* **Task to complete**
Word for word, set down every line of the entries below from the line with "The height and width of the screenshot is (189, 265)." to the line with "Given: Click the second", including both, and no other line.

_ _ _

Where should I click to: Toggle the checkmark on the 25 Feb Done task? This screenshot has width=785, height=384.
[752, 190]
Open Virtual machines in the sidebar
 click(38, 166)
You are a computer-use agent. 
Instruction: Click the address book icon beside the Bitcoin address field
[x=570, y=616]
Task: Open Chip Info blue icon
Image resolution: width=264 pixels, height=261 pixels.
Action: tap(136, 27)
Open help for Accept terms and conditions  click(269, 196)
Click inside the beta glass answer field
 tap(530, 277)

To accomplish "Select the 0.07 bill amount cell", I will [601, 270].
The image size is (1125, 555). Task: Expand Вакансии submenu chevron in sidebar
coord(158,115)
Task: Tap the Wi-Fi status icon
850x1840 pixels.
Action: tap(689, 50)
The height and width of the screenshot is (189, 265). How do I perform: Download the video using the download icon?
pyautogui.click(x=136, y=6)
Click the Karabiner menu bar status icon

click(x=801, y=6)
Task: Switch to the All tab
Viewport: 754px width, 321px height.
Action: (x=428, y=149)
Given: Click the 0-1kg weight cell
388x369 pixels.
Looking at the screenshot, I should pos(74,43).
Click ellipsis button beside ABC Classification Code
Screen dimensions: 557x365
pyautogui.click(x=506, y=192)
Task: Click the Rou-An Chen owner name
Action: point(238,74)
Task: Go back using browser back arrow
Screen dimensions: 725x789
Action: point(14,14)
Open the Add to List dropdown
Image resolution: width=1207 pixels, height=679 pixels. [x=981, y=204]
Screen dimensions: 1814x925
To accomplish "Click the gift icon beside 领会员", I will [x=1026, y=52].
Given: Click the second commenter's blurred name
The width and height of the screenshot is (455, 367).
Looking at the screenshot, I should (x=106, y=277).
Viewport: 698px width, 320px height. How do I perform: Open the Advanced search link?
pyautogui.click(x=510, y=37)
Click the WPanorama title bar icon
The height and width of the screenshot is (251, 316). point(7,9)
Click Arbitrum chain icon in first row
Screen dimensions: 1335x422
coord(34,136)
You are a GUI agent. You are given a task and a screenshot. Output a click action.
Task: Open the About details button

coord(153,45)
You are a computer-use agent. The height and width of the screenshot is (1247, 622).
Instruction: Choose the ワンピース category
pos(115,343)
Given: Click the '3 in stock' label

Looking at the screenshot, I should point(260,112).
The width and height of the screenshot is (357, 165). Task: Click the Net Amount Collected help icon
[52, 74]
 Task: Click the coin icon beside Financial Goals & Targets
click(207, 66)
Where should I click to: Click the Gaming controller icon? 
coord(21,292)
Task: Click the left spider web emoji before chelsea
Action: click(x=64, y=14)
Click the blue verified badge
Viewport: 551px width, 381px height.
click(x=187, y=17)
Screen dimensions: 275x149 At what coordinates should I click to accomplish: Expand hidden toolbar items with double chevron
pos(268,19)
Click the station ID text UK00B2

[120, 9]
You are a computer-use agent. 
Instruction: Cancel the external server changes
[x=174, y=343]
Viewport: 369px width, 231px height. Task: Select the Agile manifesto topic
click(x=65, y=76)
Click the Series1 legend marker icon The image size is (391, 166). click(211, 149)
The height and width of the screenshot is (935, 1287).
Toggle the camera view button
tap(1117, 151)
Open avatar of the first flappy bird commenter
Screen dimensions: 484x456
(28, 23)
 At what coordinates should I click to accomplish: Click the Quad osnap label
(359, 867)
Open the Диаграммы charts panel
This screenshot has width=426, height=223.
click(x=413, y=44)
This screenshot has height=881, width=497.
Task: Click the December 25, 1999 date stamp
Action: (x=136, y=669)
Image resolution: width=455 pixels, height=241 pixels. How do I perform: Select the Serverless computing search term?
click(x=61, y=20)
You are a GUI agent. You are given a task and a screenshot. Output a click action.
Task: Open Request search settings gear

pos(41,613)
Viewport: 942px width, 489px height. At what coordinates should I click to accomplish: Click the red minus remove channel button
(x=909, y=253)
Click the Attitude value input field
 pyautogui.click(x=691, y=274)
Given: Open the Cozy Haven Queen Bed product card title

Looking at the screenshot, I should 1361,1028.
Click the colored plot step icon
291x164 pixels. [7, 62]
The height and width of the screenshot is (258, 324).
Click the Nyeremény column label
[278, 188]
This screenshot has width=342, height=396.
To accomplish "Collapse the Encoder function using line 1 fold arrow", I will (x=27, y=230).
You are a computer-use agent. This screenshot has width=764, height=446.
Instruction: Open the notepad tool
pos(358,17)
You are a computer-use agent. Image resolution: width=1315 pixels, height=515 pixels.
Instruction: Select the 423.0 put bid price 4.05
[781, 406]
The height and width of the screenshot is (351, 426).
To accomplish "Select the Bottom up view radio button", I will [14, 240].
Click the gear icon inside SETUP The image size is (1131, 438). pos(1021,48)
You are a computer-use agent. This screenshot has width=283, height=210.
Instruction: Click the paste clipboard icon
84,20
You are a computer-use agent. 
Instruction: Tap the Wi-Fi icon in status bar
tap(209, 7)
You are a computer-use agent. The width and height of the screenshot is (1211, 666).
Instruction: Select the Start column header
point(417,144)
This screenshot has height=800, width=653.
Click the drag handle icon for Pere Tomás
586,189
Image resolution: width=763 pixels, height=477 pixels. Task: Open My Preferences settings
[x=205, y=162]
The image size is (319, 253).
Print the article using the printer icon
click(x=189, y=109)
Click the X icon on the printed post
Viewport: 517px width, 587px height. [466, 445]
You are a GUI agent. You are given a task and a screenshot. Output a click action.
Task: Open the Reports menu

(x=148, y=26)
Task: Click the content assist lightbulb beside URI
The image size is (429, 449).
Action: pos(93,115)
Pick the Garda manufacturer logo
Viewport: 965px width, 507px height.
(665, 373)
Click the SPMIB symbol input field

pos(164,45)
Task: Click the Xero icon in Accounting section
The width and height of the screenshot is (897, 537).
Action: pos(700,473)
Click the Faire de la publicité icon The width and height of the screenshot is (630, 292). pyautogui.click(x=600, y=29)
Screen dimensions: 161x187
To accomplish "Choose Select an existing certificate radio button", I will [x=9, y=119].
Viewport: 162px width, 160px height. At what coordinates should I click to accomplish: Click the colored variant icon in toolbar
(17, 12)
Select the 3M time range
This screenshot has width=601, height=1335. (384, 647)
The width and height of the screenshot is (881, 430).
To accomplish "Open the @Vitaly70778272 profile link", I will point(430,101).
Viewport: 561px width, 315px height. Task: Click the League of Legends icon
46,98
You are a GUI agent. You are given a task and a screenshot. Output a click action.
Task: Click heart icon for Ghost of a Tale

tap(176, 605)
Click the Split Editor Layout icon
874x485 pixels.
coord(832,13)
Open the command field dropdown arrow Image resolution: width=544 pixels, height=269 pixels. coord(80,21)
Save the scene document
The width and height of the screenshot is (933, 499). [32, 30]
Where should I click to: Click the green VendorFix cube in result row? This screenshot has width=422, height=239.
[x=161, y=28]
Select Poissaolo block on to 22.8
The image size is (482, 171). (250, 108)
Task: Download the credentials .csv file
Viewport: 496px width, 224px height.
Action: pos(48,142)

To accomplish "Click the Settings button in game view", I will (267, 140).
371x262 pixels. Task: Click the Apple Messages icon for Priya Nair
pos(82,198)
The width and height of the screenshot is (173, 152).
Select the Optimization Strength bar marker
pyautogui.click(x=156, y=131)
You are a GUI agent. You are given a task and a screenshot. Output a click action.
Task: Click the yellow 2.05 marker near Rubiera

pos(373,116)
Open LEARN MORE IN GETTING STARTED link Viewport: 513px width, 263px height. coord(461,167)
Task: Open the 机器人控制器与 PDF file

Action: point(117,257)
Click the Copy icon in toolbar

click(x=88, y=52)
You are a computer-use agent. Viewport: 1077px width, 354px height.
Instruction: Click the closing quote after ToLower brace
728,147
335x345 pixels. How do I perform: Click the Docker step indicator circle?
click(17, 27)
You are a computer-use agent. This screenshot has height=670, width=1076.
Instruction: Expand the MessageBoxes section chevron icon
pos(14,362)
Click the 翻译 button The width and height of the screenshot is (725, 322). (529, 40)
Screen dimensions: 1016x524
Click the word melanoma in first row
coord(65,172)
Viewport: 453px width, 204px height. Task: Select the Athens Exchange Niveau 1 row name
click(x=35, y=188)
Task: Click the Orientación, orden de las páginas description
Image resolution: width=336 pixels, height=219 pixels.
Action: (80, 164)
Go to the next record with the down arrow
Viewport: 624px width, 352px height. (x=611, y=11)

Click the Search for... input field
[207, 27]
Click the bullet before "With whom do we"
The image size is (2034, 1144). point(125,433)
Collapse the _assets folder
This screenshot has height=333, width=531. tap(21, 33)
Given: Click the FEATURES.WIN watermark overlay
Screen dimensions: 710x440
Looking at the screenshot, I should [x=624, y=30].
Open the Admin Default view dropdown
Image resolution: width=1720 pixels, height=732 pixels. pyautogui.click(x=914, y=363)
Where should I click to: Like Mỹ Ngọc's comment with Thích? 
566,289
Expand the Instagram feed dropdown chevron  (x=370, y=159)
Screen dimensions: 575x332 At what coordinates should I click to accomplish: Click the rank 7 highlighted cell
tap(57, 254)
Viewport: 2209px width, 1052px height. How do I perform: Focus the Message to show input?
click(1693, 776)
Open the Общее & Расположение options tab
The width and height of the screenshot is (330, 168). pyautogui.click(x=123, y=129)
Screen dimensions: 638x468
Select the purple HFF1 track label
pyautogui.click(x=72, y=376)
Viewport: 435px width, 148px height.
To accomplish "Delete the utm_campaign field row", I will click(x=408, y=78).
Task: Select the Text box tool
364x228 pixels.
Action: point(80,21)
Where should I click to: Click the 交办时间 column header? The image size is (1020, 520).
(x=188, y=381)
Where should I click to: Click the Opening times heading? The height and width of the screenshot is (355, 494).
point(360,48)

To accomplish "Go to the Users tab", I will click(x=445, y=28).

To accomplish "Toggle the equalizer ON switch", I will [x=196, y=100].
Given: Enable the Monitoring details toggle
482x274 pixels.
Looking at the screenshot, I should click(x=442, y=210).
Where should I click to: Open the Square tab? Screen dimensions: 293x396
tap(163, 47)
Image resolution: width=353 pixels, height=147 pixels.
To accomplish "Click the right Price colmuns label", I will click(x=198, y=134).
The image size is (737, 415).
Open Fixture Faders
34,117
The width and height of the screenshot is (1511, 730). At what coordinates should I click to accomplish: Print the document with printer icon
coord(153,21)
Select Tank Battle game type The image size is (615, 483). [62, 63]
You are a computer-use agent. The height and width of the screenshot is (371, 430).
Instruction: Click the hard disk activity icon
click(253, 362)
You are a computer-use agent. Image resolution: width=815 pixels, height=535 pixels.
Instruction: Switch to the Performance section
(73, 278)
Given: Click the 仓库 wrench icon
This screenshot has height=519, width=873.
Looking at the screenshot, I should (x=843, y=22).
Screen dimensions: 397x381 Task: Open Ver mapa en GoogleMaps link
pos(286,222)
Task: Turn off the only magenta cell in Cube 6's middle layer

_ _ _

* **Result of this exercise**
The height and width of the screenshot is (189, 265). How do I perform: Download the video using the download icon?
pyautogui.click(x=136, y=6)
Click the Karabiner menu bar status icon

click(x=801, y=6)
Task: Switch to the All tab
Viewport: 754px width, 321px height.
Action: (x=428, y=149)
Given: Click the 0-1kg weight cell
388x369 pixels.
Looking at the screenshot, I should pos(74,43).
Click ellipsis button beside ABC Classification Code
Screen dimensions: 557x365
pyautogui.click(x=506, y=192)
Task: Click the Rou-An Chen owner name
Action: point(238,74)
Task: Go back using browser back arrow
Screen dimensions: 725x789
Action: point(14,14)
Open the Add to List dropdown
Image resolution: width=1207 pixels, height=679 pixels. [x=981, y=204]
Screen dimensions: 1814x925
To accomplish "Click the gift icon beside 领会员", I will [x=1026, y=52].
Given: Click the second commenter's blurred name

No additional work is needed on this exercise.